■ EXERCISE INSTRUCTIONS ■
Reproduce the top of the data verbatim, through and including the line that contains "PAGELLE (535, 47)".

■ DATA SUPPLIED ■
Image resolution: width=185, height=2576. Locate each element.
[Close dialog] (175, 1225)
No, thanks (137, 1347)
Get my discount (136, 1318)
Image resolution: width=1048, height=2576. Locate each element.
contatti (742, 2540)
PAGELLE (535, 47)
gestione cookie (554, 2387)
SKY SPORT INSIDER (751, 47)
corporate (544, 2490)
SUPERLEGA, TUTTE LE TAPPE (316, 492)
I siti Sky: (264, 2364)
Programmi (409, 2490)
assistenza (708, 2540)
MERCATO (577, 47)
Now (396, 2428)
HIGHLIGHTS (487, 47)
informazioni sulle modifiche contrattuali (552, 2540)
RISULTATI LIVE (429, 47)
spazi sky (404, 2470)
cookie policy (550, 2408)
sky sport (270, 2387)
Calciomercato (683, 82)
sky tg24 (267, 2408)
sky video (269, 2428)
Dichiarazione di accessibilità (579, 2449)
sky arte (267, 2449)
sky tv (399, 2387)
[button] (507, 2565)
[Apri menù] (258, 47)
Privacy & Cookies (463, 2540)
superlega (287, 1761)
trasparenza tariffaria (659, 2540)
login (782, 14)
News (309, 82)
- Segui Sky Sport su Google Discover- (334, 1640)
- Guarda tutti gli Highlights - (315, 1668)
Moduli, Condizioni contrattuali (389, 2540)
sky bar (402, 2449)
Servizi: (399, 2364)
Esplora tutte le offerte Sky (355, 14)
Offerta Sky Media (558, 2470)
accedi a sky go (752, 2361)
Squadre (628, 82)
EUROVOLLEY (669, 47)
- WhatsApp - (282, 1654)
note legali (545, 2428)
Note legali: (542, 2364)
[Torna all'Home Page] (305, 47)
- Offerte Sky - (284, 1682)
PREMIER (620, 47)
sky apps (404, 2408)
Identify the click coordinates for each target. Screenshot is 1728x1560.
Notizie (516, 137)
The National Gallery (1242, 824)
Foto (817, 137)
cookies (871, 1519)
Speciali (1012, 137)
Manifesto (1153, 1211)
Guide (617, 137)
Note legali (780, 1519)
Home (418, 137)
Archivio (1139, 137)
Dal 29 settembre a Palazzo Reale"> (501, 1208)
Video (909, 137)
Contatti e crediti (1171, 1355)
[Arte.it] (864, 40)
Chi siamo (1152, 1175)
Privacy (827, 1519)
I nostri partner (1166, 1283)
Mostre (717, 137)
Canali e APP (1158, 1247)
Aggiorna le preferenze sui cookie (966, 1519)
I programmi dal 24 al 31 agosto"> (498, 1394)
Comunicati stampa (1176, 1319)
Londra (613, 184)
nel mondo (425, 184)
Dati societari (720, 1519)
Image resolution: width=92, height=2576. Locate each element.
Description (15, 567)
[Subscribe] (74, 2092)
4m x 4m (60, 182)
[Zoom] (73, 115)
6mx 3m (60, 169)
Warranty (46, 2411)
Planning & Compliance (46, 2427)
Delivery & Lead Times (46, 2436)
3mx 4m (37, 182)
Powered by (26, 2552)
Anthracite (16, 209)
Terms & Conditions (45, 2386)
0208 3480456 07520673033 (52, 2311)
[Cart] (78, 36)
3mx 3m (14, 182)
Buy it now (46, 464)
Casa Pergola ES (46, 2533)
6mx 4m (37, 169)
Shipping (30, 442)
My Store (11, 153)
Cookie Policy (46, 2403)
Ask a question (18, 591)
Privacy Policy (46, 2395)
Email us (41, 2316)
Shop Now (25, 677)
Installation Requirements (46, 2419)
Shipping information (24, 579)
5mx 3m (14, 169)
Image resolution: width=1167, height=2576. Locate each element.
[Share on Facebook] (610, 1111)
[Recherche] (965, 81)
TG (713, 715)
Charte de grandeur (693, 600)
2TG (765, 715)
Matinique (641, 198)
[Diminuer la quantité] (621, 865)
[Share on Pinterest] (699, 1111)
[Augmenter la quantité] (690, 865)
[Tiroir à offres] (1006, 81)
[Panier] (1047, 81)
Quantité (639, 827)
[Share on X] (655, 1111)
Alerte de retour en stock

■ ANSWER TO THIS TASK ■
Image resolution: width=185, height=2576. Locate each element.
[Close dialog] (175, 1225)
No, thanks (137, 1347)
Get my discount (136, 1318)
Image resolution: width=1048, height=2576. Locate each element.
contatti (742, 2540)
PAGELLE (535, 47)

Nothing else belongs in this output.